El CD Lugo de Francisco llega a la Isla inmerso en un bache de juego y resultados, dado que llevan ya cuatro partidos sin ganar, encajando dos derrotas en sus dos últimos encuentros. No obstante, lejos de su mala dinámica actual, los lucenses son un conjunto que destacan por regularidad a domicilio.

Los fundamentos del cuadro albivemello se funden en dos sistemas: el 4-4-1-1, como dibujo defensivo, y el 4-2-3-1 en parte ofensiva. De ímpetu ofensivo, presión bastante alta y orden hasta las trancas, el CD Lugo de Francisco es un equipo que se baza en el control del esférico. Prefieren mantener la posesión del balón con el objetivo de no solo defender con la posesión, sino también para ordenar su ataque.
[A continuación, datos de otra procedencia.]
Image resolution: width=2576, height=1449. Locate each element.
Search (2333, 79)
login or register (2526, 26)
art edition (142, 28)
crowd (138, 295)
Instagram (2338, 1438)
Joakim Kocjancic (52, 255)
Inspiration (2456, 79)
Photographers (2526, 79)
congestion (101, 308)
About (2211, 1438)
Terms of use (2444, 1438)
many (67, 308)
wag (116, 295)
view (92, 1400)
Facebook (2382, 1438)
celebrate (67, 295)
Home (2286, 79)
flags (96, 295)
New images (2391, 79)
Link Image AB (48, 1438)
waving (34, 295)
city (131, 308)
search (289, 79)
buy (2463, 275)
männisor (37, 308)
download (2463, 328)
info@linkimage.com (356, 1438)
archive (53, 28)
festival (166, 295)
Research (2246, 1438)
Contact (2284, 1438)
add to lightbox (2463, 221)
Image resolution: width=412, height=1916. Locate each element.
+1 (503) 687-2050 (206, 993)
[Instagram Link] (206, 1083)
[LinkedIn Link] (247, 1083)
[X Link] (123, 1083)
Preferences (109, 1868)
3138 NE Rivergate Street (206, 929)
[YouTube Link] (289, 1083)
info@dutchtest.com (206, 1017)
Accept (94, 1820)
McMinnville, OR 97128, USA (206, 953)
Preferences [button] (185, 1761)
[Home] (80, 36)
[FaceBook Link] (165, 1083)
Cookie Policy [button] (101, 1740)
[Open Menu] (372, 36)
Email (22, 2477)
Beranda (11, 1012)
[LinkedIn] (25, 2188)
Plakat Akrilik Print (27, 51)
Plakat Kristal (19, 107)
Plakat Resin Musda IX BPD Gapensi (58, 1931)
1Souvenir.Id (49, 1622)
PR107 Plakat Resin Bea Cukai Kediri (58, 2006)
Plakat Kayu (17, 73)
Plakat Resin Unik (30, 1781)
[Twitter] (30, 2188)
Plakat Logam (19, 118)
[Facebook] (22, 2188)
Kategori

En tareas defensivas, es un conjunto que ocupa el carril central para tapar los espacios que surjan en el medio, dejando así los carriles laterales libres. Cuando los balones son desplazados a los costados por el rival, el equipo en su conjunto se traslada, como si fuera un acordeón, de lado a lado, vacunando de tal manera para atascar y ahogar el ataque del adversario.

Una vez con el esférico en su posesión, los mediocentros lucenses se encargan de darla bastante movilidad y recorrido al equipo llevando el balón de lado a lado, esperando para encontrar bien un espacio, bien un fallo del rival. Campillo, que hace de nexo entre la zona de creación y finalización, se mueve bastante bien entre líneas, así como Iriome en banda derecha, ya que deja libre su banda para incorporarse al área y, así vez, generar un espacio en la banda que es ocupado por su lateral.

Quién sabe si el CD Tenerife, este domingo a las 19:00 h.c., volverá a imitar a un ser que mengua o, por el contrario, vuelve a mostrar ese lado humano y real del espejo. Al frente, más que un espejismo, se encontrará con una dura realidad, un equipo de aspiraciones altas, como las expectativas locales.